However, I didn't understand the syntax of the class declaration.
Lemmih wrote:
> import Complex
>
> class ConvertibleToComplex a b | a -> b where
> toComplex :: RealFloat b => a -> Complex b
I've looked at several sources to try to understand this declaration. I
can't find any examples where a class declaration takes two type
variables or uses the pipe symbol. One of the sources I used was
_Haskell 98 Language and Libraries The Revised Report_. I'm not an
expert at BNF notation, but the definitions for topdecl, tycls, and
tyvar in the grammar seems to exclude Lemmih's declaration.

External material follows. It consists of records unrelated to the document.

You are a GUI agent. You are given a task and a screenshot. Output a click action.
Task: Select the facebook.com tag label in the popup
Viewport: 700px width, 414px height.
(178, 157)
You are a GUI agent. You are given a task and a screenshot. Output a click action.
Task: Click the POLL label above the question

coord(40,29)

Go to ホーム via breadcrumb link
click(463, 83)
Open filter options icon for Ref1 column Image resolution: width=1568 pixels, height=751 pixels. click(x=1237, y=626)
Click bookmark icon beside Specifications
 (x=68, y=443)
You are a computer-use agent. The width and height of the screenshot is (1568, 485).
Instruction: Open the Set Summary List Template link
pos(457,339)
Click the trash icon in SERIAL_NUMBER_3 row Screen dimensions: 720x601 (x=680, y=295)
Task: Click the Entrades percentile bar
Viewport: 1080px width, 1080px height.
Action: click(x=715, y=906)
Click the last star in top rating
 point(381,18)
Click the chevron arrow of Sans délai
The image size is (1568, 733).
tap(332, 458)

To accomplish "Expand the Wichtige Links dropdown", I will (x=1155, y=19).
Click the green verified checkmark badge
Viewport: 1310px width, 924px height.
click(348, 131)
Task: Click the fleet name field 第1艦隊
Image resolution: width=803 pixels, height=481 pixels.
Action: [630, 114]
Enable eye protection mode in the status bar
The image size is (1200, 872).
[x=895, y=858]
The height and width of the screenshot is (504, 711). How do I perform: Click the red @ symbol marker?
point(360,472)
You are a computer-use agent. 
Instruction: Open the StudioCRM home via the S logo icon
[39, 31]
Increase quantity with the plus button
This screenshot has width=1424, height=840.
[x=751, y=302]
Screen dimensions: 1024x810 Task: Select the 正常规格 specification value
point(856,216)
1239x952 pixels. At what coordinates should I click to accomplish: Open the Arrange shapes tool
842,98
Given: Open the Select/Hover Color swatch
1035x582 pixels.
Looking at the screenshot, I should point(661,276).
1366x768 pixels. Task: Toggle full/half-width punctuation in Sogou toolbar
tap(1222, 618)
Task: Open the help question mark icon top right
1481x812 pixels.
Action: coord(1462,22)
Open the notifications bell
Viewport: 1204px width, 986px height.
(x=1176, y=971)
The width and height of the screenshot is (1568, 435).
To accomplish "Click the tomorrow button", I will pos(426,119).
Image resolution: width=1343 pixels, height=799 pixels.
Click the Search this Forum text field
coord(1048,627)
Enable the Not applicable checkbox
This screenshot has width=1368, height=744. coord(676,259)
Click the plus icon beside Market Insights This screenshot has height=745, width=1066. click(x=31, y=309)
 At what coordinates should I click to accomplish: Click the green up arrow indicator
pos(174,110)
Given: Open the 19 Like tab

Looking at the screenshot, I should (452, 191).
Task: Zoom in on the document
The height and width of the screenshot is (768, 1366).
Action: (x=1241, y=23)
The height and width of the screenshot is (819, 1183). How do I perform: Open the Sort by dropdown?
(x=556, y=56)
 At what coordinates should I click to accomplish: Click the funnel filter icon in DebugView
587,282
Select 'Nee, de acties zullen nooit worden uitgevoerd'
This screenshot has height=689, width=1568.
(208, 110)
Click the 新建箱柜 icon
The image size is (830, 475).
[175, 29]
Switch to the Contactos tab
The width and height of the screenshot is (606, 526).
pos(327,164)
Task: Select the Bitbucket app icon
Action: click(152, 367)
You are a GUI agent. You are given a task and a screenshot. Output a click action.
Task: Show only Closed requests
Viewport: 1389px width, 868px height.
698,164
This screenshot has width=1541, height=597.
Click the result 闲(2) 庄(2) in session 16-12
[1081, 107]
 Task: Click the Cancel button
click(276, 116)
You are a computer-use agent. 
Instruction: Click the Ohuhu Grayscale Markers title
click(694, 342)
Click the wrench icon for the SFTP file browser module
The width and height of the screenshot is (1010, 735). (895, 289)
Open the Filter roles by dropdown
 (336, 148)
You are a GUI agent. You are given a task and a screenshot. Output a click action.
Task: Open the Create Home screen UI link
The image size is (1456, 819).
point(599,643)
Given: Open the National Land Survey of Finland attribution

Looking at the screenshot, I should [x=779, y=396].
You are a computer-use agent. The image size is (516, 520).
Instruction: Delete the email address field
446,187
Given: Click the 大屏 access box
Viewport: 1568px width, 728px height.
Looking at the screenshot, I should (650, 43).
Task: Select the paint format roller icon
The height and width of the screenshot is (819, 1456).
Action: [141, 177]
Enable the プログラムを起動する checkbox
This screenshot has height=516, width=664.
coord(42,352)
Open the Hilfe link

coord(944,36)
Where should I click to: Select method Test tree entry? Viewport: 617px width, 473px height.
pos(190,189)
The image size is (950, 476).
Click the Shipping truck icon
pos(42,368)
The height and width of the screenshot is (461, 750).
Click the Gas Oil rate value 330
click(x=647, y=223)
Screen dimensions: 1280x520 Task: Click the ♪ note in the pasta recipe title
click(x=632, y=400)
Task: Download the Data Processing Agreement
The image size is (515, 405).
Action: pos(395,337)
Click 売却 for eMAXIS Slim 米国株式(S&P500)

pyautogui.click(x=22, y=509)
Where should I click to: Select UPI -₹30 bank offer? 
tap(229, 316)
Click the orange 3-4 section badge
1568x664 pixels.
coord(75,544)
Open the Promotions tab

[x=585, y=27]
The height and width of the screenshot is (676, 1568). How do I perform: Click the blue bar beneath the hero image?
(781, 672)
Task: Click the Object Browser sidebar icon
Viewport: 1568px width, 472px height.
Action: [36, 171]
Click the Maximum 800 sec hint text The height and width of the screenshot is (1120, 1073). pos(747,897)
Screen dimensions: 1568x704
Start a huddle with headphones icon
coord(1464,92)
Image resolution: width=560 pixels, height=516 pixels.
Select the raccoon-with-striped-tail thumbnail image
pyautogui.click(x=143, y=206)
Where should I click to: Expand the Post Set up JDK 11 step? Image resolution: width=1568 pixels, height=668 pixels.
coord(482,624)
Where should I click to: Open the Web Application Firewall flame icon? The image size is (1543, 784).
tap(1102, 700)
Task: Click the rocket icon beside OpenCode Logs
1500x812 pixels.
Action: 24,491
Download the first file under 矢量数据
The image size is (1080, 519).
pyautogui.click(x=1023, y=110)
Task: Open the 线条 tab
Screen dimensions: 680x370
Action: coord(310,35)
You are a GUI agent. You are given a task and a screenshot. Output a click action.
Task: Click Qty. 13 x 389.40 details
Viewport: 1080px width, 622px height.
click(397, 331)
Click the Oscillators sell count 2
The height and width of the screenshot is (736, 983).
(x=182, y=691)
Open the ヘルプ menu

If someone could point me to some sources that explain this notation,
I'd be very grateful.
This is a multi-parameter typeclass (with functional dependencies),
which is not a part of Haskell 98, so its no surprise that you didn't
find it in the Report. The Muli-parameter part is pretty easy to
understand: the type class simply introduces more than one type
variable. Functional dependencies let you say which types should
determine which other types. Here are some pages on these ideas:
http://www.haskell.org/ghc/docs/latest/html/users_guide/type-extensions.html#multi-param-type-classes
http://www.haskell.org/ghc/docs/latest/html/users_guide/type-extensions.html#functional-dependencies
http://haskell.org/hawiki/FunDeps
In this particular instance, what the class definition means is that
'ConvertaibleToComplex' is a class which relates two types 'a' and 'b'
AND the type 'a' uniquely determines the type 'b'.